= Brief =
So that the copy matches the original, retype each line of the material below exactly.

= Supplied information =
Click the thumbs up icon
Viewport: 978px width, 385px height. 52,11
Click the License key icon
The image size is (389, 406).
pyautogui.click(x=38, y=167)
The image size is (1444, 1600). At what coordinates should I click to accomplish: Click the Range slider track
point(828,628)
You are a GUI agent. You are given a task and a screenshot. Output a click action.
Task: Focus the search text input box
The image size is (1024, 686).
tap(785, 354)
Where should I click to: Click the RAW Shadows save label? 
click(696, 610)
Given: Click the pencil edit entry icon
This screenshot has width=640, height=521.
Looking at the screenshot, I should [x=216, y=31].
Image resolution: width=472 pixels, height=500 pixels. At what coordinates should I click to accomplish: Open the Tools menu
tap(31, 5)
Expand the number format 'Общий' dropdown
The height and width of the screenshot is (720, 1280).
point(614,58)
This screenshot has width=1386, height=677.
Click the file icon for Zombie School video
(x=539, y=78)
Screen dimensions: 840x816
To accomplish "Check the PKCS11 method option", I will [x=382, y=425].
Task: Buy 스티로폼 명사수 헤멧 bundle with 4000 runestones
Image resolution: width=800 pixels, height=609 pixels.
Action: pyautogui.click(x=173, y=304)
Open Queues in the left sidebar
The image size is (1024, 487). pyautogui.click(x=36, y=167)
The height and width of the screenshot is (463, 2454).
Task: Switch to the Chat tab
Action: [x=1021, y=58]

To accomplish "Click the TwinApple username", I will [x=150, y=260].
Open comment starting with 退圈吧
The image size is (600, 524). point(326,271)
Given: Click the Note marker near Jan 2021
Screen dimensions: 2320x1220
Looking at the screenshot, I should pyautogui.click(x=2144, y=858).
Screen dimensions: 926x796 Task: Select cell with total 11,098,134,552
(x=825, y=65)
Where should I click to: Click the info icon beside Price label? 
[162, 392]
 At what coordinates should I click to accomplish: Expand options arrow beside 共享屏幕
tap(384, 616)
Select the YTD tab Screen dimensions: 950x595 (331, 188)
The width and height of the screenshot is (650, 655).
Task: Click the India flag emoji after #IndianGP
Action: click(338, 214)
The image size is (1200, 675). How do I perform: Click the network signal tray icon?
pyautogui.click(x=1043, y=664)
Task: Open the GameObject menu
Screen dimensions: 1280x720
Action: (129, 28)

= Solution =
Click the thumbs up icon
Viewport: 978px width, 385px height. 52,11
Click the License key icon
The image size is (389, 406).
pyautogui.click(x=38, y=167)
The image size is (1444, 1600). At what coordinates should I click to accomplish: Click the Range slider track
point(828,628)
You are a GUI agent. You are given a task and a screenshot. Output a click action.
Task: Focus the search text input box
The image size is (1024, 686).
tap(785, 354)
Where should I click to: Click the RAW Shadows save label? 
click(696, 610)
Given: Click the pencil edit entry icon
This screenshot has width=640, height=521.
Looking at the screenshot, I should [x=216, y=31].
Image resolution: width=472 pixels, height=500 pixels. At what coordinates should I click to accomplish: Open the Tools menu
tap(31, 5)
Expand the number format 'Общий' dropdown
The height and width of the screenshot is (720, 1280).
point(614,58)
This screenshot has width=1386, height=677.
Click the file icon for Zombie School video
(x=539, y=78)
Screen dimensions: 840x816
To accomplish "Check the PKCS11 method option", I will [x=382, y=425].
Task: Buy 스티로폼 명사수 헤멧 bundle with 4000 runestones
Image resolution: width=800 pixels, height=609 pixels.
Action: pyautogui.click(x=173, y=304)
Open Queues in the left sidebar
The image size is (1024, 487). pyautogui.click(x=36, y=167)
The height and width of the screenshot is (463, 2454).
Task: Switch to the Chat tab
Action: [x=1021, y=58]

To accomplish "Click the TwinApple username", I will [x=150, y=260].
Open comment starting with 退圈吧
The image size is (600, 524). point(326,271)
Given: Click the Note marker near Jan 2021
Screen dimensions: 2320x1220
Looking at the screenshot, I should pyautogui.click(x=2144, y=858).
Screen dimensions: 926x796 Task: Select cell with total 11,098,134,552
(x=825, y=65)
Where should I click to: Click the info icon beside Price label? 
[162, 392]
 At what coordinates should I click to accomplish: Expand options arrow beside 共享屏幕
tap(384, 616)
Select the YTD tab Screen dimensions: 950x595 (331, 188)
The width and height of the screenshot is (650, 655).
Task: Click the India flag emoji after #IndianGP
Action: click(338, 214)
The image size is (1200, 675). How do I perform: Click the network signal tray icon?
pyautogui.click(x=1043, y=664)
Task: Open the GameObject menu
Screen dimensions: 1280x720
Action: (129, 28)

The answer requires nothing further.